*PROBLEM 1*
In the interrogation transcript, when does Sarah Perez say she wants to talk to a lawyer?

Officer Nicholas: Okay, did you understand that? Sarah Perez: Yes.
Officer Nicholas: Okay, do you wish to speak with a lawyer at this time or no? Sarah Perez: Ah, hey. [Silence].
Officer Nicholas: Okay, we can provide a free lawyer for free advice if you want one, or I think you’ll be released tonight and you can contact one at a later time if you choose to do so.
Sarah Perez: I hope I don’t need one but.
Officer Nicholas: I can’t answer the question for you, that’s all. If you want to speak with a lawyer, I can arrange it for free, or if you want to do that after we’re done here, you know the results, that’s also an option for you.
Sarah Perez: Okay.
Officer Nicholas: Which one? Sarah Perez: After the results.
Officer Nicholas: After the results, okay.
Sarah Perez: Am I making a mistake by not calling a lawyer right now?[^1]
Officer Nicholas: Do you know what? I can't give you any legal advice, that's not the problem, right? No, it's just the way it is, right? I would be criticized if I gave you legal advice. I'm not a lawyer, if you want to speak to a lawyer I can arrange that.
Sarah Perez: I don't know.
Officer Nicholas: Because right now, you are under arrest, you're not formally charged at this point, but you're under arrest.
Sarah Perez: I'm under arrest?
Officer Nicholas: You are under arrest, you can't just get up and walk away at this point. Sarah Perez: well I wouldn't.
Officer Nicholas: Oh I know, I'm just letting you know, right. So you're gonna give a sample of your breath and then 15 minutes later I'm going to put you in a jail cell and then 15 minutes later you're gonna come up and give a second sample. The result will come out through here; and if you're over the legal limit then you will be formally charged.
Officer Nicholas: So what I'm going to do is, I'm going to give you this...
Sarah Perez: So should I be talking to a lawyer now? Officer Nicholas: if you want to, I can get a lawyer. Sarah Perez: I don't know what to do...

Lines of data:
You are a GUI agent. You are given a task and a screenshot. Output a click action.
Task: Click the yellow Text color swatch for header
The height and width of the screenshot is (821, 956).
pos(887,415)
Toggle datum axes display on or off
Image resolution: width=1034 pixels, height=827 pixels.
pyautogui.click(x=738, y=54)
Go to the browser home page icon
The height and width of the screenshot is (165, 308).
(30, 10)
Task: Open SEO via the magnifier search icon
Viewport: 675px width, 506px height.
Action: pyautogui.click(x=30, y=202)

*PROBLEM 2*
Write out all the lines of data again, requests included, and add -92 to every coordinate in the answers.

*WRITTEN RESPONSE 1*
After the results.

*WRITTEN RESPONSE 2*
You are a GUI agent. You are given a task and a screenshot. Output a click action.
Task: Click the yellow Text color swatch for header
The height and width of the screenshot is (821, 956).
pos(795,323)
Toggle datum axes display on or off
Image resolution: width=1034 pixels, height=827 pixels.
pyautogui.click(x=646, y=-38)
Go to the browser home page icon
The height and width of the screenshot is (165, 308).
(-62, -82)
Task: Open SEO via the magnifier search icon
Viewport: 675px width, 506px height.
Action: pyautogui.click(x=-62, y=110)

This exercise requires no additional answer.